Your response should contain exactly the lines running from the one with "Task: Click the 34,30 lei subtotal amount" to the end of the data below, both included, and no pictures.
[Start of Attachment]
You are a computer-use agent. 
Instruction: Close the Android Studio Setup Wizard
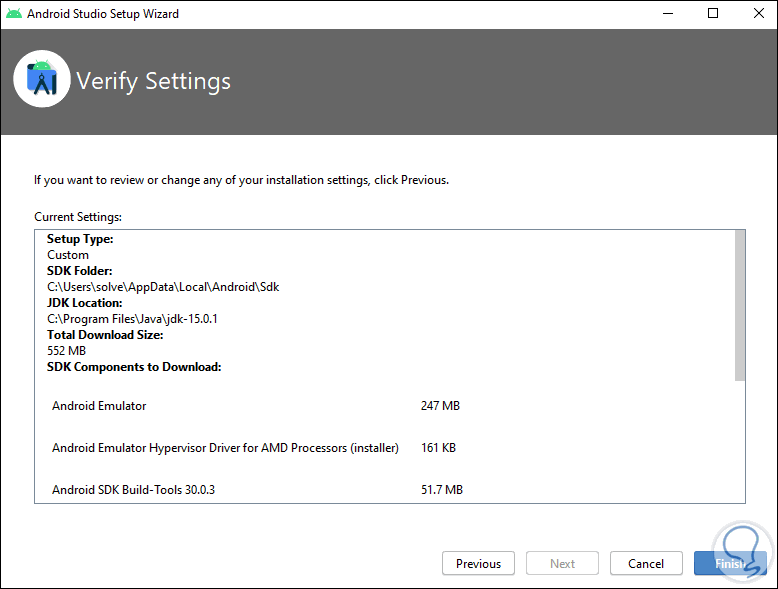[x=755, y=14]

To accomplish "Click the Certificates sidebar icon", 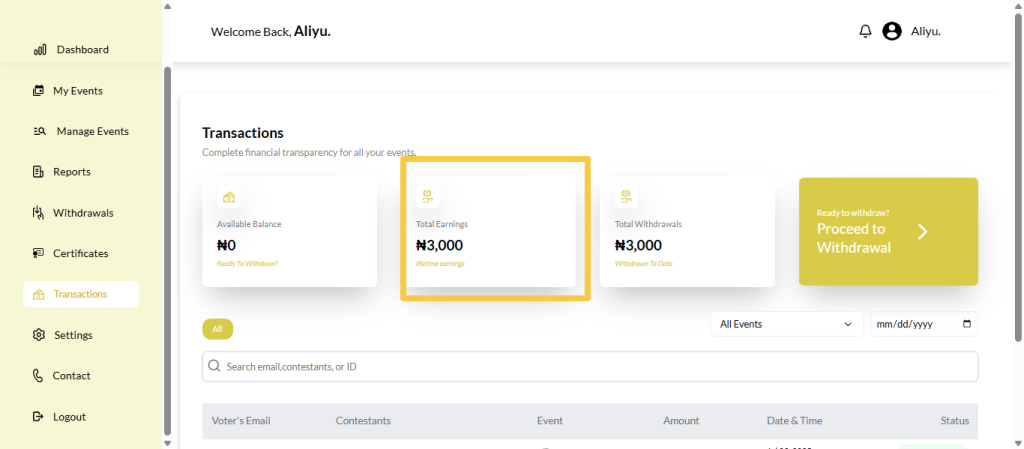I will pos(39,254).
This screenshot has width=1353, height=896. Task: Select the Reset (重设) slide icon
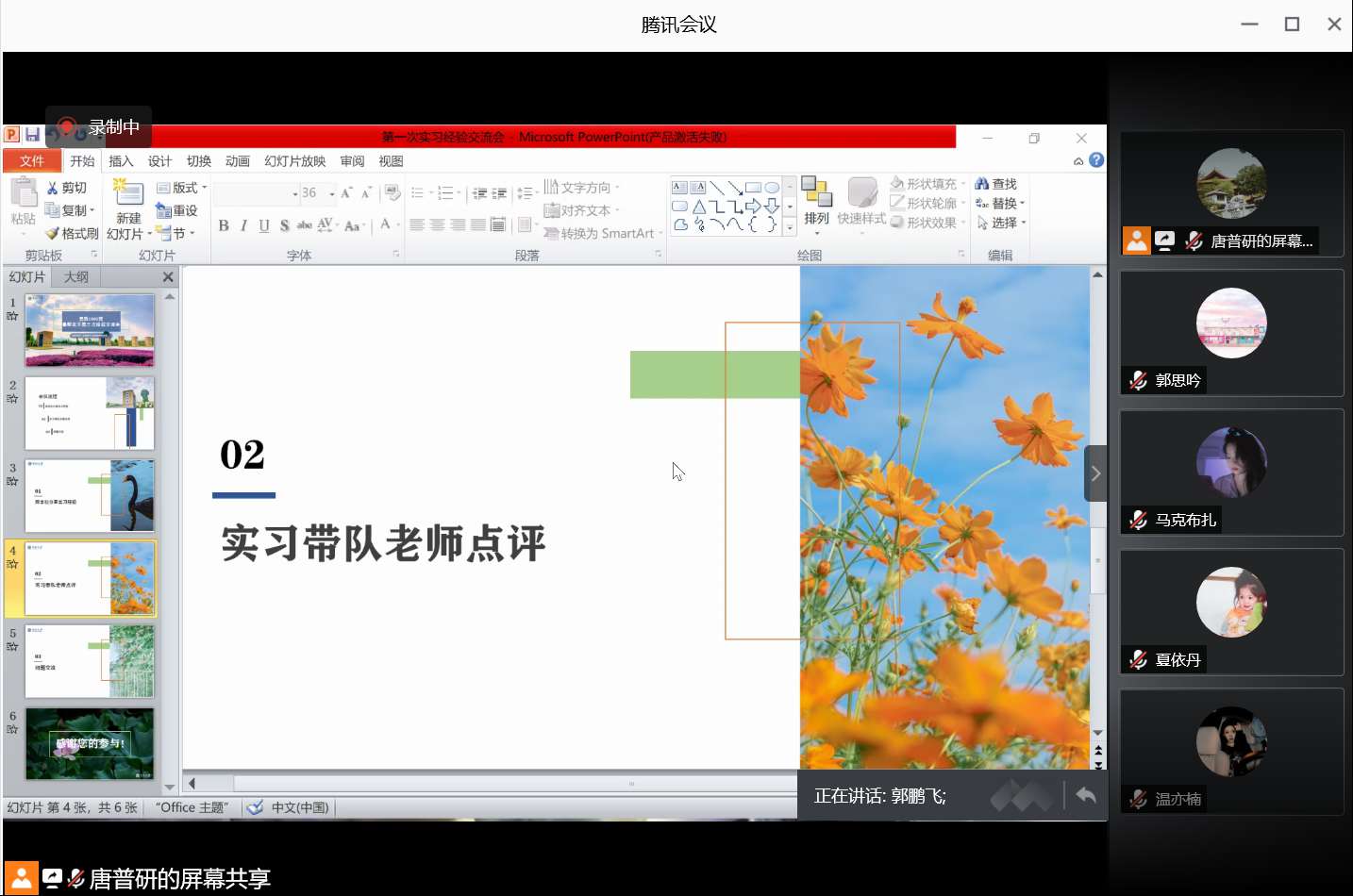177,209
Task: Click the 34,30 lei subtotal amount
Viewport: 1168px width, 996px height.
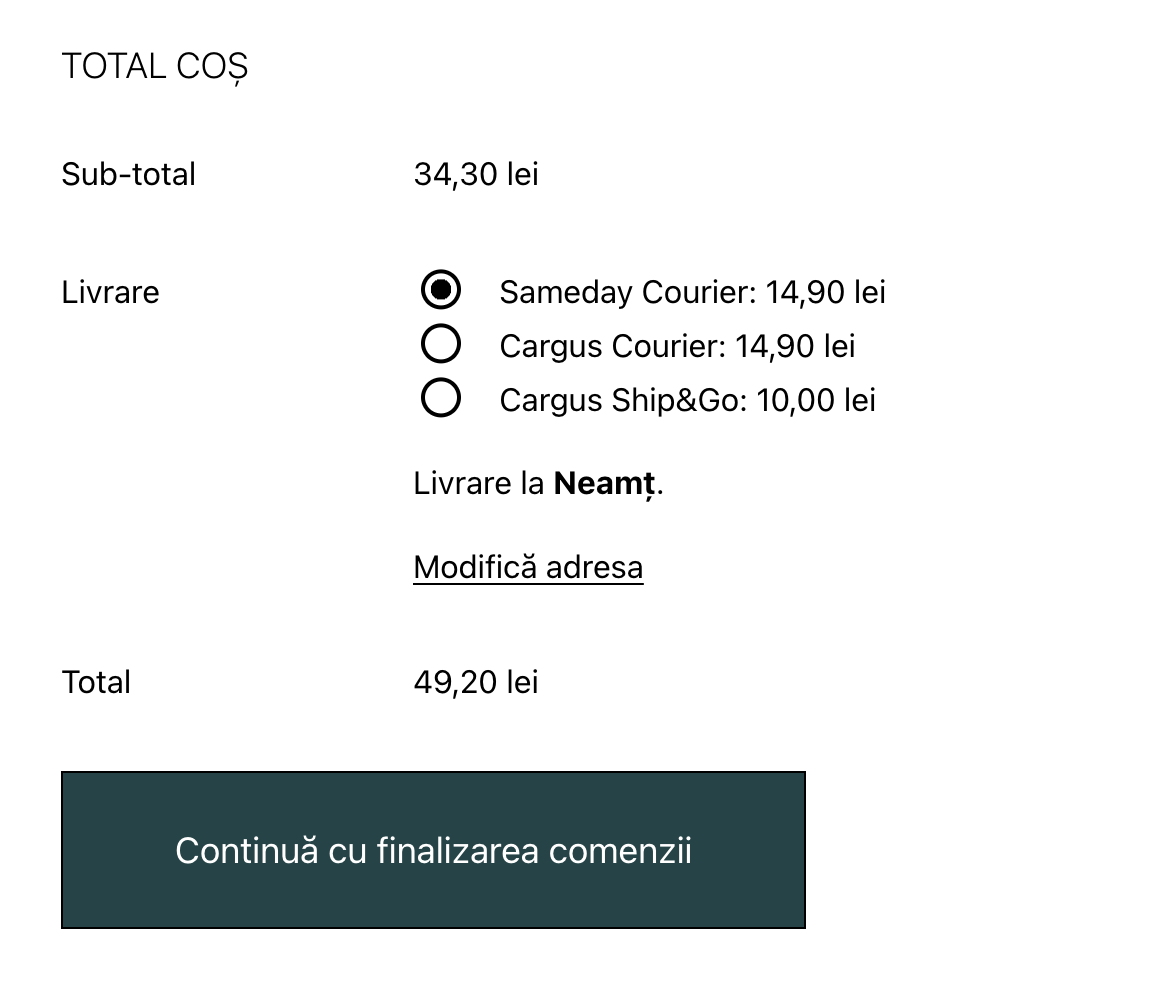Action: pos(476,175)
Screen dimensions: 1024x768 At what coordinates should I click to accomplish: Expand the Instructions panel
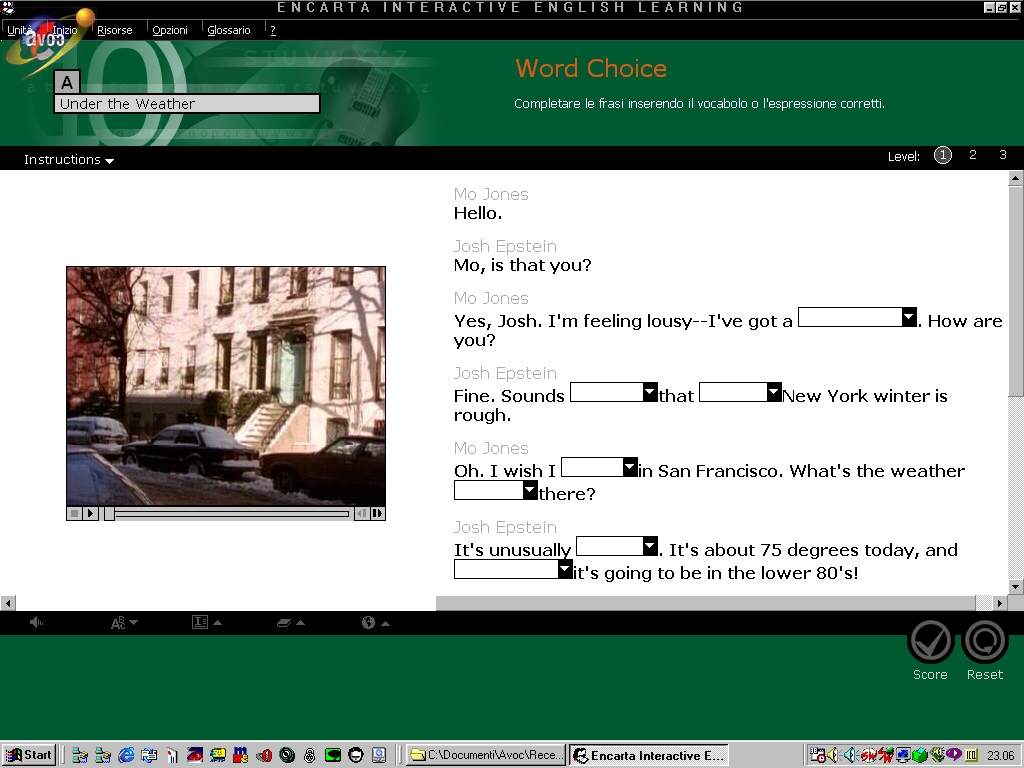pos(68,160)
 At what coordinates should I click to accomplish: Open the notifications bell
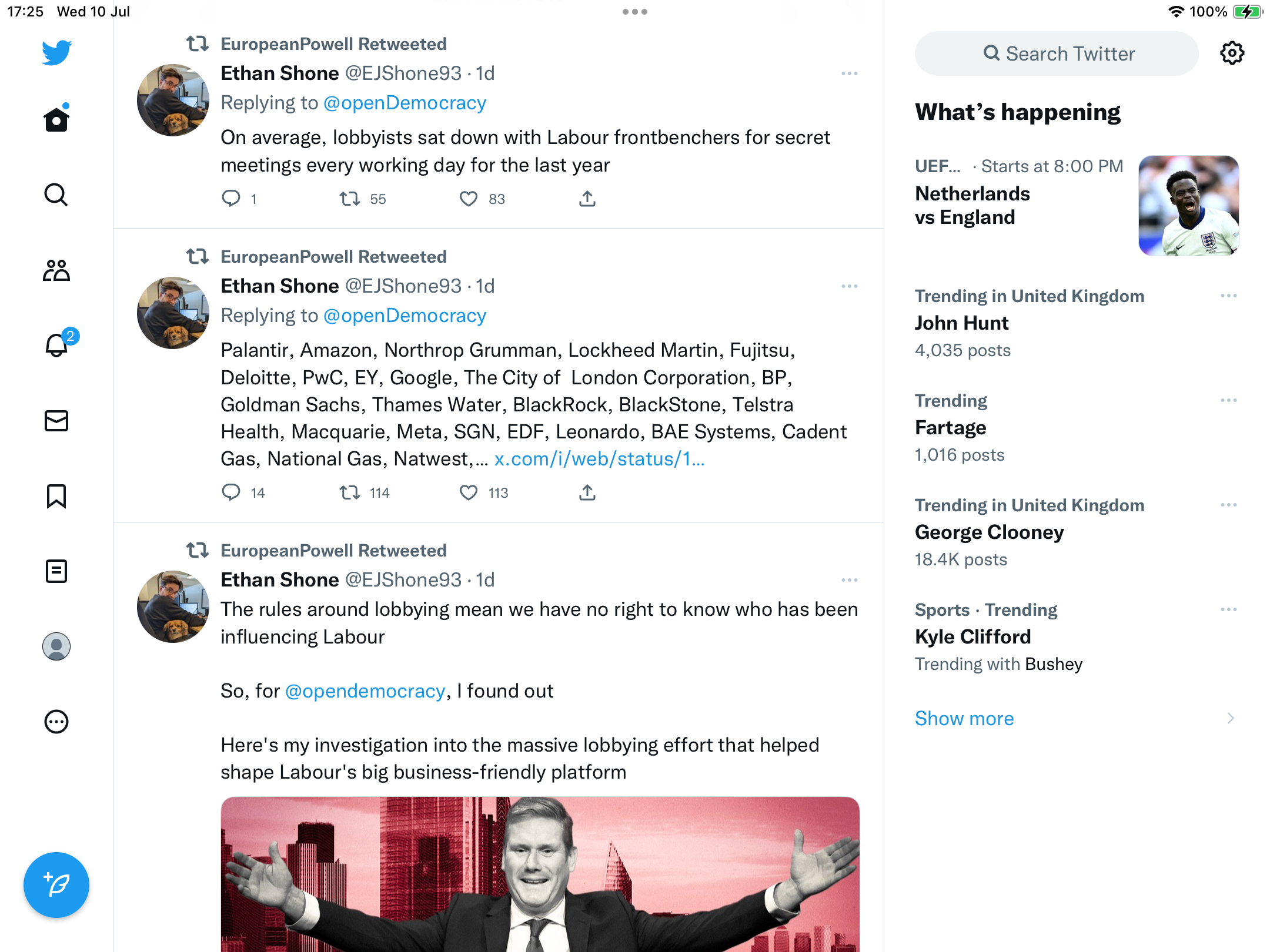pyautogui.click(x=56, y=346)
[End of Attachment]
• _Problem solution_:
Task: Click the 34,30 lei subtotal amount
Viewport: 1168px width, 996px height.
Action: pos(476,175)
Screen dimensions: 1024x768 At what coordinates should I click to accomplish: Expand the Instructions panel
pos(68,160)
 At what coordinates should I click to accomplish: Open the notifications bell
pyautogui.click(x=56, y=346)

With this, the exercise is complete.